▶ **To do**:
Please answer each question using the travel post below.
(a) Whose truck carried the family's baby gear to the airport?
(b) How many seats did the family buy for the Southwest flight?
(c) What did Andrea rush back to the screening area to get?

▶ **Source excerpt**:
------------------------------------------------------------------------
October 14, 2005

The Traveling Circus

Last weekend we took the show on the road, so to speak. My family was holding a little reunion and we decided it was high time these babies traveled farther than the doctor’s office so we loaded up the truck and we moved to Beverly headed to the airport.

Actually, we loaded up our neighbor’s truck. You see, we were kinda caught off guard with the whole “having two babies at once” thing, so we don’t own a vehicle large enough to hold more cargo than the space shuttle. In fact, during our regularly scheduled strategic planning sessions for this particular trip (yes, my wife grew up in a military family) we thought it would be wise to rent an SUV upon arrival in this far away land. How else would we be able to schlep around our Double Stroller, Pack-n-Play, suitcase for us, suitcase for babies, diaper bag, breast pump, and whatever else we could find around the house that we “might need”?

In fact, I went around for a couple of days thinking I was pretty damn smart for having the foresight to rent the SUV. It was only about a week before we left that it dawned on me that while, yes we were getting an SUV once we arrived in this Far Away Land, we did not own an SUV here. Damn. So now we had to figure out how we would be getting all this crap much needed baby stuff to the airport. At first we were going to take two cars (and pay for both to be parked in the long term parking) until I mentioned to our neighbor just how idiotic I was and he so kindly offered the services of his truck. Problem solved.

So, the cargo was taken care of. Now we had to prepare for the actual getting on the plane and flying part. Did you know that if you have two babies and you plan to sit them on your laps for the plane ride and the plane has three seats on each side, you cannot sit together because whoever designs airplanes obviously doesn’t have twins? This person who designs airplanes and does not have twins only thought to add one extra oxygen maskto each row. So, if we sat in two seats and some poor unsuspecting fool sat next to us, there would only be four oxygen masks for five people. Now, some could make the argument that if you’re stupid enough to sit in the same aisle as two neurotic parents and their almost-four-month-old babies, you don’t deserve an oxygen mask in the first place. However, the good people at Southwest did not buy that argument so we did the next best thing – we bought three seats.

Once we made it to the airport we checked everything in but the stroller, infant seats the babies were strapped into, the diaper bag, one carry-on bag, and Andrea’s breastpump. We arrived at the security checkpoint and they informed us that we would have to put everything through the x-ray machine. So we spent the next few minutes extracting babies from seats, collapsing the double stroller, removing shoes, and putting everything we had into those depressing little gray plastic bins. Luckily for us half of the TSA agents on duty converged on us to assist. They looked like a mini Nascar pit crew with the way they moved. Once through the checkpoint and everything was reloaded and we checked to make sure we hadn’t left anything behind, we proceeded to our gate. After arriving at our gate and hearing an announcement over the loudspeaker, Andrea rushed back to the screening area to retrieve her sweater that had been left behind. This was not a good sign for things to come.
------------------------------------------------------------------------
▶ **Recorded information**:
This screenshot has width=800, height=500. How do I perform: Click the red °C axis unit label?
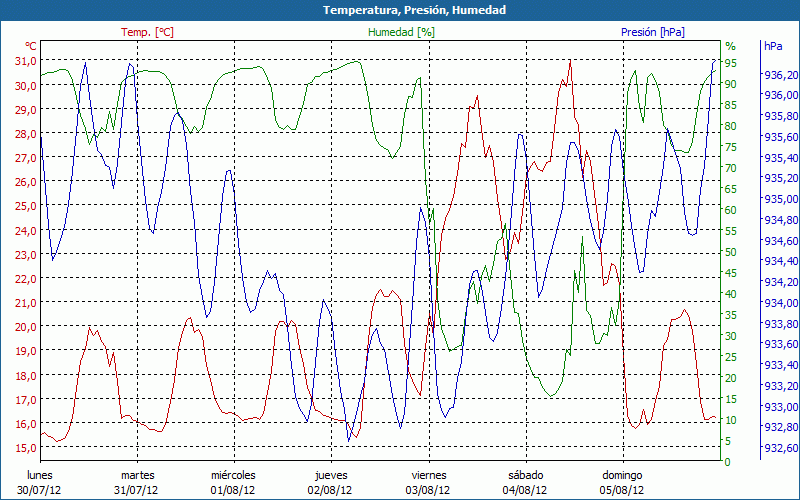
------------------------------------------------------------------------
▶ **Answer to the exercise**:
(a) Their neighbor's truck.
(b) Three seats.
(c) Her sweater.